Per risolvere questo problema, crea il ruolo EC2ImageBuilderDistributionCrossAccountRole. Quindi, allega la policy Ec2ImageBuilderCrossAccountDistributionAccess per consentire la distribuzione tra più account. Quindi, elenca AWSServiceRoleForImageBuilder nella policy di attendibilità di EC2ImageBuilderDistributionCrossAccountRole:

{
  "Version": "2012-10-17",
  "Statement": [
    {
      "Effect": "Allow",
      "Principal": {
        "Service": "ec2.amazonaws.com",
        "AWS": "arn:aws:iam::XXXXXXXXXX:root"
      },
      "Action": "sts:AssumeRole"
    }
  ]
}

Potresti ricevere il seguente errore a causa di problemi con le autorizzazioni AWS KMS tra più account:

Distribution failed with JobId 'xxxxxxxxxxxxxx', status = 'Failed' for ARN 'arn:aws:imagebuilder:ap-southeast-2:11111111111:image/test/1.0.0/1'. 'Not all distribution jobs are completed. 1) AMI Copy Reported Failure For 'ami-0047623fbcxxxxx' when distributing the image from the source account (ID: 11111111111) to the destination account (ID: 222222222222) in Region ap-southeast-2.'

Quando distribuisci un'AMI utilizzando targetAccountIds, Image Builder utilizza il ruolo AWSServiceRoleForImageBuilder nell'account di origine. Nell'account di destinazione, utilizza il ruolo EC2ImageBuilderDistributionCrossAccountrole. Assicurati di autorizzare EC2ImageBuilderDistributionCrossAccountrole per utilizzare le chiavi AWS KMS nella configurazione di distribuzione e nella configurazione di archiviazione della ricetta.

Ad esempio:

{
  "Version": "2012-10-17",
  "Statement": [
    {
      "Sid": "VisualEditor0",
      "Effect": "Allow",
      "Action": [
        "kms:Decrypt",
        "kms:Encrypt",
        "kms:GenerateDataKeyWithoutPlaintext",
        "kms:DescribeKey",
        "kms:CreateGrant",
        "kms:ReEncryptFrom",
        "kms:ReEncryptTo"
      ],
      "Resource": "*"
    }
  ]
}

Nota: puoi anche limitare la sezione Risorse specificando l'ARN della chiave AWS KMS.
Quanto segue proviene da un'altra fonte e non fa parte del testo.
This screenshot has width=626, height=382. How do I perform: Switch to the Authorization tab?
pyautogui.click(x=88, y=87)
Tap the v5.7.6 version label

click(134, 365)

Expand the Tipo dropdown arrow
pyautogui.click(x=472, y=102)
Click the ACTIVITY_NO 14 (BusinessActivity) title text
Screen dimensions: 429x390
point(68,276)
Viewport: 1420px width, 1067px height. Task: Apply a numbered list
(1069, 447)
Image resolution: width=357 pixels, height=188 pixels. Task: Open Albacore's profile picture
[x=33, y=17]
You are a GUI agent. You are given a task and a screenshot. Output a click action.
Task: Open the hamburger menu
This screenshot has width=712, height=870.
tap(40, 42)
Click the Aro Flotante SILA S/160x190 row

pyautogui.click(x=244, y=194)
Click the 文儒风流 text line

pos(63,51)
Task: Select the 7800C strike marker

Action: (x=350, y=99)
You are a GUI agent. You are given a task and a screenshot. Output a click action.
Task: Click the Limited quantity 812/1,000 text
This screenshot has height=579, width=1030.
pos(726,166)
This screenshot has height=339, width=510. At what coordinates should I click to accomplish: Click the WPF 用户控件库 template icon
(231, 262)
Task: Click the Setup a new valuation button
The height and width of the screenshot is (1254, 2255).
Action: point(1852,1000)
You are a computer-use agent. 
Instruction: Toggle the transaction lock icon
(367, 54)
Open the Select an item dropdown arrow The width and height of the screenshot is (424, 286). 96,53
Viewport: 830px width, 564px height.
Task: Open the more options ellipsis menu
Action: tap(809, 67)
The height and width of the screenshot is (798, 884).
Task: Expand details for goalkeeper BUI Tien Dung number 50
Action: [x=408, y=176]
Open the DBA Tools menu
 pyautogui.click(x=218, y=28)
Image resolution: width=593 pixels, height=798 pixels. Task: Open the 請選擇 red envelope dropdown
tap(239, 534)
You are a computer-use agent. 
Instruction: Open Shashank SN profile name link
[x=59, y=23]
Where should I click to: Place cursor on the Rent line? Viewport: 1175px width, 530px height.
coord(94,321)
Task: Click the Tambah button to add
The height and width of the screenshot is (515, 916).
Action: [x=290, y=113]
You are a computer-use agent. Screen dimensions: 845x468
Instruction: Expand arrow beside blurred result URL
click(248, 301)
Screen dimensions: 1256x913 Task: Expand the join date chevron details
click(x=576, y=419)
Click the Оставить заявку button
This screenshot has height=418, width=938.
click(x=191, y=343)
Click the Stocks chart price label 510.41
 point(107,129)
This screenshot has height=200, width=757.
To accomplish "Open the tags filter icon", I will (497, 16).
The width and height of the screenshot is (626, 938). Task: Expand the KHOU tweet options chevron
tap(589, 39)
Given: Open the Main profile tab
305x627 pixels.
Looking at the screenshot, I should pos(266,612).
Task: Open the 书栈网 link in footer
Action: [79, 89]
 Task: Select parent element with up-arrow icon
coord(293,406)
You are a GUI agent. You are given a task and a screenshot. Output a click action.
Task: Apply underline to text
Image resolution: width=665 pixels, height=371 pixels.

Se le chiavi KMS gestite dal cliente appartengono all'account di destinazione, è necessario condividere la chiave AWS KMS con l'account di origine. Se le chiavi KMS gestite dal cliente appartengono all'account di origine, è necessario condividere le chiavi di AWS KMS con l'account di destinazione.

Completa i seguenti passaggi per condividere le chiavi AWS KMS:

1.    Accedi all'account in cui si trova la chiave KMS.

2.    Apri la console AWS KMS nella stessa regione AWS.

3.    Nel pannello di navigazione a sinistra, scegli Customer managed keys (Chiavi gestite dal cliente).

4.    Seleziona l'ID chiave KMS.

5.    Scegli la scheda Key Policy (Policy chiave).

6.    Nella sezione Other AWS accounts (Altri account AWS), scegli Add other AWS accounts (Aggiungi altri account AWS).

7.    Specifica l'ID dell'account con cui desideri condividere la chiave KMS.

8.    Scegli Save Changes (Salva modifiche).